Load data from file

This tutorial shows how you can read data from a number of file types. At the moment the library supports any type of field formatted file, i.e. one sample on a line and the attributes separated by a symbol (commonly , (comma) ;(semi-colon) or \t (tab)). Common formats include CSV and TSV and this type of file is further denoted by 'CSV-like file'. Java-ML also supports ARFF formatted files, with the limitation that only the class label can be non-numeric.

Loading data from CSV-like files
[Documented source code]

  1. Dataset data = FileHandler.loadDataset(new File("iris.data"), 4, ",");

The first parameter of loadDataset is the file to load the data from. The second parameter is the index of the class label (zero-based) and the final parameter is the separator used to split the attributes in the file.

Data for the above example.
Iris data set

Loading sparse data from CSV-like files
[Documented source code]

  1. Dataset data = FileHandler.loadSparseDataset(new File("sparse.tsv"), 0, " ",":");

The first parameter of loadSparseDataset is the file to load the data from. The second parameter is the index of the class label (zero-based), the third parameter is the attribute separator and the final parameter is the separator used to split the index and value of the attribute.

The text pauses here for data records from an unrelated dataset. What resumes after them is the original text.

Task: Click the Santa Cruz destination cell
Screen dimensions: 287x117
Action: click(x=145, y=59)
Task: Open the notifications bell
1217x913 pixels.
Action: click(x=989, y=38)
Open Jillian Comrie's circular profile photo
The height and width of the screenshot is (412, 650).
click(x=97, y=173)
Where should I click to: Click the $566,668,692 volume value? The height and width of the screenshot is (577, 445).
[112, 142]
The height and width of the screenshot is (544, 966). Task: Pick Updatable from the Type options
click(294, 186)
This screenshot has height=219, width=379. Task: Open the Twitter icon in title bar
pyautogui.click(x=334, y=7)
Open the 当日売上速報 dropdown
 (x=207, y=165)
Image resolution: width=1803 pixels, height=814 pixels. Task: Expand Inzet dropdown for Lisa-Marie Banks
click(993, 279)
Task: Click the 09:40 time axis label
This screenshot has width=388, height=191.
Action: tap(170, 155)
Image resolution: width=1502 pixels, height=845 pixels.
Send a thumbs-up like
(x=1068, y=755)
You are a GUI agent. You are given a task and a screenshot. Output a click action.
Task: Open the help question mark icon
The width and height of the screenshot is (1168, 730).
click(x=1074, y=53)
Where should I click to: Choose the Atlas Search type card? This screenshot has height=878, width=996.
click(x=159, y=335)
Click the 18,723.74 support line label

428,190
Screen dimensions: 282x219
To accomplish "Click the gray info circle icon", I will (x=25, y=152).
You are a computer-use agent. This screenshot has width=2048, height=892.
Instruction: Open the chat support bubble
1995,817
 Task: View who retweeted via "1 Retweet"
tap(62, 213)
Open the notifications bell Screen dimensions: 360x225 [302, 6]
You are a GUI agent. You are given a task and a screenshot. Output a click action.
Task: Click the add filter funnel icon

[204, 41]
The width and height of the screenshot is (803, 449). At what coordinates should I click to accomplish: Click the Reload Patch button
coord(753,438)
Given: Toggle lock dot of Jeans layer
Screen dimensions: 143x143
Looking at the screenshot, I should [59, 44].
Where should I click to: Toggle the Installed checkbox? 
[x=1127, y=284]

Sample data file for sparse data
Sample sparse data

Loading data from an ARFF formatted file
Loading from an ARFF formatted file is much like loading from a CSV or TSV file.
[Documented source code]

  1. Dataset data = ARFFHandler.loadARFF(new File("iris.arff"), 4);

The loadARFF method of the ARFFHandler only has two arguments, the first one to indicate the file that should be loaded and the second one to indicate the index of the class label. The ARFFHandler also has a method with only a File as argument to load files that do not contain a class label.

There are some caveats with the ARFF loader: (i) all the header information is ignored by the loader, and (ii) Java-ML only supports numeric attributes, data sets that have attributes that are not numeric will crash the loader.

Sample data file for ARFF loader
Sample Iris ARFF data

Note that the FileHandler works with flat files or GZIP compressed files, while the ARFFHandler only works with flat files.